Damndamndamndamndamn-

Remus is right outside the portrait hole now.

"You're way off base. I won't say it!" He turns to the Fat Lady and eagerly shouts the password.

"No need to scream dear." She says irritably. He glares at her.

"Get off my case I won't say it!" Sirius ducks and leaps for the port-hole. James gives him a rather interesting look.

The portrait flies open.

"I WON'T SAY I'M IN-"

Remus and Sirius are suddenly face to face, inches apart, and both of them make a high octave noise of surprise.

"-love…"

Lily stares at Remus. Remus stares at Sirius. Sirius stares at Remus. James Stares at Lily.

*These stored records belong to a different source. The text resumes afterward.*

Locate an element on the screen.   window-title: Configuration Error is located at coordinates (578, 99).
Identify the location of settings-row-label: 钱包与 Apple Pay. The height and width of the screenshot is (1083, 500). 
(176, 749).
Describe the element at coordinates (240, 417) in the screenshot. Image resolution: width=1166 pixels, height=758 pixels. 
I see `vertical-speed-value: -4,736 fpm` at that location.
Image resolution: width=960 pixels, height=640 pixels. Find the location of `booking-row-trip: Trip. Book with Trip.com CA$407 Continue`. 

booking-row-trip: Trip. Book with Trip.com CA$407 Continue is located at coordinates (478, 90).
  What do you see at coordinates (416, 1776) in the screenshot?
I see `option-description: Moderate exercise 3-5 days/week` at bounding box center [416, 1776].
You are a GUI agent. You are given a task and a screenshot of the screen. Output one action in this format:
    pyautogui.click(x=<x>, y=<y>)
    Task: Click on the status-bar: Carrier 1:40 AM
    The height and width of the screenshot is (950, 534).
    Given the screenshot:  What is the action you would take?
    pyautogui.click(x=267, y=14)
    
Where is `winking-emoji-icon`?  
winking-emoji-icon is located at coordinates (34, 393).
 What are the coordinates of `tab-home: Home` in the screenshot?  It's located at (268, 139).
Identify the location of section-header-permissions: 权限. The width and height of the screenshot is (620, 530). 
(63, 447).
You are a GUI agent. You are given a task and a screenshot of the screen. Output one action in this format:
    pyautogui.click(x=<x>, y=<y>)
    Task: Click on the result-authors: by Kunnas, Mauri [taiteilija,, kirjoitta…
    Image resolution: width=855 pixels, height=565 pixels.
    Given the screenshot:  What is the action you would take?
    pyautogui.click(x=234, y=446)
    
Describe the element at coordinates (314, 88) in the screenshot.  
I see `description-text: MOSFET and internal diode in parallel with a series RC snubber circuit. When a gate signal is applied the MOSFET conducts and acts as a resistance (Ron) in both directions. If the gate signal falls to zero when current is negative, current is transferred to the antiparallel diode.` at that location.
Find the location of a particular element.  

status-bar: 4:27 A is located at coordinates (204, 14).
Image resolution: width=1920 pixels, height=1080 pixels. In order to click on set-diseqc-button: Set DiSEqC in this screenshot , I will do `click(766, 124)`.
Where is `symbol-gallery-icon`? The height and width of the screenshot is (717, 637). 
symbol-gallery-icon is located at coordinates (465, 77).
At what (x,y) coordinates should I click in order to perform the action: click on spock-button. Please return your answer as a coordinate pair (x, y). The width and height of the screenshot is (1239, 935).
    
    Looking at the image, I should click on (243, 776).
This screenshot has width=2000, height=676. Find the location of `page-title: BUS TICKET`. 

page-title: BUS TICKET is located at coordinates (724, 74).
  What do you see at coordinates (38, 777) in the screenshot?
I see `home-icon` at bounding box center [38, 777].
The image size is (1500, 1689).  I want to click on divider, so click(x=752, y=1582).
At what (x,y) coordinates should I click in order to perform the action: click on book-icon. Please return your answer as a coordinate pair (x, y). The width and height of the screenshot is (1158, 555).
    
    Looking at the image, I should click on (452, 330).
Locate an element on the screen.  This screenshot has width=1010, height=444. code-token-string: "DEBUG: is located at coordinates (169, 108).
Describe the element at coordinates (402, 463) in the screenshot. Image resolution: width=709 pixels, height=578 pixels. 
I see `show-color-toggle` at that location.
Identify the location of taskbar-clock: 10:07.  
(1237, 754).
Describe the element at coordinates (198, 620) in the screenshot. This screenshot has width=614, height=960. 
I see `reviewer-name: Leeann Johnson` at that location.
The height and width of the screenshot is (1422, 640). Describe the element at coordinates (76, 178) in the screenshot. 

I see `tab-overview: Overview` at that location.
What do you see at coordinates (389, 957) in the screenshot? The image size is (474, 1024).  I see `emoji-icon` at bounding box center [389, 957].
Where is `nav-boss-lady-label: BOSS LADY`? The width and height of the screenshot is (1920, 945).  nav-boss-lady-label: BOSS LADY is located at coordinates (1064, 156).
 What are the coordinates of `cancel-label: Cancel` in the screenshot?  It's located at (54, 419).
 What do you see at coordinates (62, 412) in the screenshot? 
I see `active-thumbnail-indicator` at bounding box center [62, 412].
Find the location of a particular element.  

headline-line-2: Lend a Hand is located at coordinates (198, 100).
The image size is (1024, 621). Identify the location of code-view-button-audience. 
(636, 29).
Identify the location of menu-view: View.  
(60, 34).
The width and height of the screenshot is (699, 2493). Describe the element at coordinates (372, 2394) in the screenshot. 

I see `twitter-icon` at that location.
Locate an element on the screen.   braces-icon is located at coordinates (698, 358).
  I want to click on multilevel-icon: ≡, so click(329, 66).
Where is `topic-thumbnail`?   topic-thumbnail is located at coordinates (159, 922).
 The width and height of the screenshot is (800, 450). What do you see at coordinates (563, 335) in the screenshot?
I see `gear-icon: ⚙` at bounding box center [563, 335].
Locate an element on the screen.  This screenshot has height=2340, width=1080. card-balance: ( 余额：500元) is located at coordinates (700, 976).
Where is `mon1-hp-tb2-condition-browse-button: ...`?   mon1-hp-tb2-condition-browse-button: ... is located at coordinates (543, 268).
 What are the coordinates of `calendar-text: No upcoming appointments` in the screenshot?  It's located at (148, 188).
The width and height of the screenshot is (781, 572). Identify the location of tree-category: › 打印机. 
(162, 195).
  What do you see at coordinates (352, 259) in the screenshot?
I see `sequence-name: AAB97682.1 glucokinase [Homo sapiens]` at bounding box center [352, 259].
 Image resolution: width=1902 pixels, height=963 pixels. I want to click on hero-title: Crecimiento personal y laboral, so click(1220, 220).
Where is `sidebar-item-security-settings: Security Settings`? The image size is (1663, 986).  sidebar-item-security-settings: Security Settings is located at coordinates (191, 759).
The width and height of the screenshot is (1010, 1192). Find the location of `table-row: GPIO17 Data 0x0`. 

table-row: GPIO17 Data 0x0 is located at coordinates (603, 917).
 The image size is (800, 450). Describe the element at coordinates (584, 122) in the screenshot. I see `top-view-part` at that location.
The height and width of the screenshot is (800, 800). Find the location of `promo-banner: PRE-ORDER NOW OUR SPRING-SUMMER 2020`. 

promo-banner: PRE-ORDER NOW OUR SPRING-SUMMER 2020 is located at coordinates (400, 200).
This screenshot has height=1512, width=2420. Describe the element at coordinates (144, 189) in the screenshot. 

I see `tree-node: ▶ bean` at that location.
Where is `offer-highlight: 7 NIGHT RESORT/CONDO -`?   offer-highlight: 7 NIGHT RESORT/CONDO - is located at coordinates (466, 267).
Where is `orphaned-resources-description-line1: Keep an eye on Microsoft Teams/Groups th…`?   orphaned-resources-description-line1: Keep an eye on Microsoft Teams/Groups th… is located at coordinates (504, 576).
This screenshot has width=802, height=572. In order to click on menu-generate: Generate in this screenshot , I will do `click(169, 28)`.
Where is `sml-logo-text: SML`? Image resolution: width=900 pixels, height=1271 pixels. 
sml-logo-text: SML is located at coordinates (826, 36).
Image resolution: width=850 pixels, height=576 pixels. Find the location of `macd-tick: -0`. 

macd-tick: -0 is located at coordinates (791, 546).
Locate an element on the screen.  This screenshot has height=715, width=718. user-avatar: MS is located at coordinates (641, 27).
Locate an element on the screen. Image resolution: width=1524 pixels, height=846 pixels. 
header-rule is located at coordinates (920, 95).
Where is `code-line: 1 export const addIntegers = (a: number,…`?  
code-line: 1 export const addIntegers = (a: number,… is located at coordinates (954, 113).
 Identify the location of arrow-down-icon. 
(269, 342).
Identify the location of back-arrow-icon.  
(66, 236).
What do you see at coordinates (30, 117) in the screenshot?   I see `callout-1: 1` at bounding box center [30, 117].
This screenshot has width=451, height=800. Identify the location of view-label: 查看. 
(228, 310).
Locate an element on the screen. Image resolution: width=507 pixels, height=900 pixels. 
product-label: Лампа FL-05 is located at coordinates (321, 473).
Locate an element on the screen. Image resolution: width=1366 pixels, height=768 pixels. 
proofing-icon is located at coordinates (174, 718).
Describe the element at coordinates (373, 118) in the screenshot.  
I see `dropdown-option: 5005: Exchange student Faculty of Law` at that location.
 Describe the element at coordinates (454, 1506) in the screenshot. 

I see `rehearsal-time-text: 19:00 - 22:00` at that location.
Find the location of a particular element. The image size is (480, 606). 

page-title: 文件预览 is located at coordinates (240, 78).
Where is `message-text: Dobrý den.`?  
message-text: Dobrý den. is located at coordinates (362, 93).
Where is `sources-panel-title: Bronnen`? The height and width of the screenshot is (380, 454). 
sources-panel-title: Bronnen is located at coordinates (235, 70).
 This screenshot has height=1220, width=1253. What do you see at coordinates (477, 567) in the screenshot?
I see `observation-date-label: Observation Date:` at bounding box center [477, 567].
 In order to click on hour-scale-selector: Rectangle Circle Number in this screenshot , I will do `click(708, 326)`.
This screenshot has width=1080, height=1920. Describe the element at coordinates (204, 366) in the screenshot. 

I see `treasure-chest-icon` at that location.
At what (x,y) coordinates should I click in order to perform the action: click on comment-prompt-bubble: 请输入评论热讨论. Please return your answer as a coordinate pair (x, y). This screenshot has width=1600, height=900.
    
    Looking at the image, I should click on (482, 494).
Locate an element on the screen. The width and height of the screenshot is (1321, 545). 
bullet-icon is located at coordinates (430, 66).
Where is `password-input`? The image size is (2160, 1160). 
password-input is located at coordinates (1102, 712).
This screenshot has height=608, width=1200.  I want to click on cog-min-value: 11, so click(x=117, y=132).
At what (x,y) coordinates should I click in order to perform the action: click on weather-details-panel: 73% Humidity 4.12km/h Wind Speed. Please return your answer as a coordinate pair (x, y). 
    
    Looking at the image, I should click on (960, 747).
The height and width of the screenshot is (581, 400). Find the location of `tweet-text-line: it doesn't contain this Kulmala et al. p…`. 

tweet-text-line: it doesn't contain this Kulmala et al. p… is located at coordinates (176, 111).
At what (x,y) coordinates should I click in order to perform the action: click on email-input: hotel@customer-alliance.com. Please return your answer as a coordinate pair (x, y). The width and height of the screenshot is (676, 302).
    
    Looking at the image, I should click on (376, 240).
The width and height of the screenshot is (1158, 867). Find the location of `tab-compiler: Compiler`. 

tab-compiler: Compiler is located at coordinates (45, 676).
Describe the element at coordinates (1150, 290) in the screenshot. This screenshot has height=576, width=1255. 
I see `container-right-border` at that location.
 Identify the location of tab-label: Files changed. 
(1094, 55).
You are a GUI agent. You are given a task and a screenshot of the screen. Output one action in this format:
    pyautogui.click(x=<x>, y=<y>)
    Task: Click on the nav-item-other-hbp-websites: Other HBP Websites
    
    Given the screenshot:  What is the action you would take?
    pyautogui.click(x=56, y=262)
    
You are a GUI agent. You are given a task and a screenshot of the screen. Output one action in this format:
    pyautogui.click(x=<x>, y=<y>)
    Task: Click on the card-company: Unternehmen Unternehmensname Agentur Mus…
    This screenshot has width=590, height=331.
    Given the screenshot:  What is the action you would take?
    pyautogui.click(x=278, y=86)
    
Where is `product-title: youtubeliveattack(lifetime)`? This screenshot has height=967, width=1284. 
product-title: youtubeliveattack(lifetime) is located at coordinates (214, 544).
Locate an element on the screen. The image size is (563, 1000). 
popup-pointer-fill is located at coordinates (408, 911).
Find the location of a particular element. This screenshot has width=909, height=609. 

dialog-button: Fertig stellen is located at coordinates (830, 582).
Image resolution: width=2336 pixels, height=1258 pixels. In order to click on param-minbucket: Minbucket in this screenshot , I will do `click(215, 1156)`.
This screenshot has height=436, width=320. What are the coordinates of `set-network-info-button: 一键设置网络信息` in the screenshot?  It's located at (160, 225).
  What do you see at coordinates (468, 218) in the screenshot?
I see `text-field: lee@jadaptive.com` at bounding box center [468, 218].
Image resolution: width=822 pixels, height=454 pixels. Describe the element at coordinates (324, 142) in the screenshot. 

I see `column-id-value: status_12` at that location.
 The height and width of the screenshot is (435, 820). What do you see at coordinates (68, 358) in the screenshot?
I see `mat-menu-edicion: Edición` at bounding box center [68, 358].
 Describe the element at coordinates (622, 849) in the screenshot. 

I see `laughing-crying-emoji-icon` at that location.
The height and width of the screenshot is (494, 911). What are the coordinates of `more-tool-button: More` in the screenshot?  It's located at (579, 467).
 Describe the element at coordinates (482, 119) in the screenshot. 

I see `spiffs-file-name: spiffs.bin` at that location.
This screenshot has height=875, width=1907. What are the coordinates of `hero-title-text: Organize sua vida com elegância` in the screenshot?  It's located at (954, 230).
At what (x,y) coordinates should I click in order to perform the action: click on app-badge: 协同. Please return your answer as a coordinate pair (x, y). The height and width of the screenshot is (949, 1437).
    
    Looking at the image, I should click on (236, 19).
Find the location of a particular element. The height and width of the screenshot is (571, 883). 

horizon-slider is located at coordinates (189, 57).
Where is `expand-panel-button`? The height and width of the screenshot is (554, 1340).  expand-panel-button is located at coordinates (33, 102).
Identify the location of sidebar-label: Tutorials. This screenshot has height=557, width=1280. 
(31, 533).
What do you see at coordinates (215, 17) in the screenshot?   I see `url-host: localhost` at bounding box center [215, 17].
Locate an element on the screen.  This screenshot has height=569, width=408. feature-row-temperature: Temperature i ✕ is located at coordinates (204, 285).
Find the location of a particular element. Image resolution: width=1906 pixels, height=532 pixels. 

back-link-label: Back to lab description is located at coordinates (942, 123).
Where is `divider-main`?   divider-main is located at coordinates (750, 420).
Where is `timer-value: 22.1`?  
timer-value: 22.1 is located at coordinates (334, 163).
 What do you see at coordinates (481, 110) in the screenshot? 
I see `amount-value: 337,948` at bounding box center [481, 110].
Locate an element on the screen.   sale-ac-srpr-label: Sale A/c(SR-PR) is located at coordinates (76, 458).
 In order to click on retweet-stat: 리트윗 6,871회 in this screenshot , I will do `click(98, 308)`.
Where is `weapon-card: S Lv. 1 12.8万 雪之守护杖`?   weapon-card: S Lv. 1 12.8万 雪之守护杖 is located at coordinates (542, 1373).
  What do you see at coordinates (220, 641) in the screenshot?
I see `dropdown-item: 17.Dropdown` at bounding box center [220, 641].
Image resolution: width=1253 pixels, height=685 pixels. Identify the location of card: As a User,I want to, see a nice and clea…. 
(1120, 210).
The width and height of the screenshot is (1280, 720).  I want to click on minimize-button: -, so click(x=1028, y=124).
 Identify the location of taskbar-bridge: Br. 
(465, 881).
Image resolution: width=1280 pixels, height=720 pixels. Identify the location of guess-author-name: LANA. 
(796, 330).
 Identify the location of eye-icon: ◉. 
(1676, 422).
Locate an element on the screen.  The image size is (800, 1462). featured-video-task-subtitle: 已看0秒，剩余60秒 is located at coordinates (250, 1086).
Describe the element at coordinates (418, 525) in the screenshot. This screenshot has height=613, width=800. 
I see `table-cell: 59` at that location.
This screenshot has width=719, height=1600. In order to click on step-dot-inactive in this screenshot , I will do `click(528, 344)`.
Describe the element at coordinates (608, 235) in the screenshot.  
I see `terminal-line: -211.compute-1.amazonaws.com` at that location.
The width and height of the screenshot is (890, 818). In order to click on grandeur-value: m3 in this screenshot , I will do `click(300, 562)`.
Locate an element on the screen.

The Common Room population stares at the four in complete silence.

"I ermm….Uhhh-" Sirius stammers. His whole face has turned a rather stunning likeness to his tie.

"It's just…uummmm…" Remus balls his hand together and looks anywhere but at Sirius' face. Anywhere….shit.

"This is the part where you two make up." Lily adds helpfully. James rolls his eyes. The Common Room watches eagerly.

Remus opens his mouth to speak, he has a thousand different apologies ready. Nothing comes out.

Sirius moves his lips nervously, trying to man up enough to say the two simple words to make all this go away.

"Sir-"

"Re-"

They stop, then suddenly Sirius' face grows horribly intense and he grabs Remus by the tie yanking him close, their lips smashing together in the only way smashing lips can be enjoyable. Their bodies press close instantly and Remus makes a little noise of pleasure, hands clutching Sirius' very crumpled vest. They promptly fall backwards into the common room, still stuck at the mouth.

Somewhere in the back of the common room, amidst the 'awes', 'ooohs', and interesting little I-Saw-That-Coming noises, came a loud thud as Peter Pettigrew, oblivious to all the things that had been occurring in not only the afternoon, but Sirius' and Remus' relationship, fainted dead away.

Lily grinned.

"I guess they really are…..in love." James mutters. "Damn Girl-Deductive-Powers."

From the floor Remus pulls away from the very enticing, pumpkin flavored lips.

"I am sorry about the juice-" He starts.

"Shut up and kiss me Lupin." Sirius orders. Remus doesn't have to be told twice.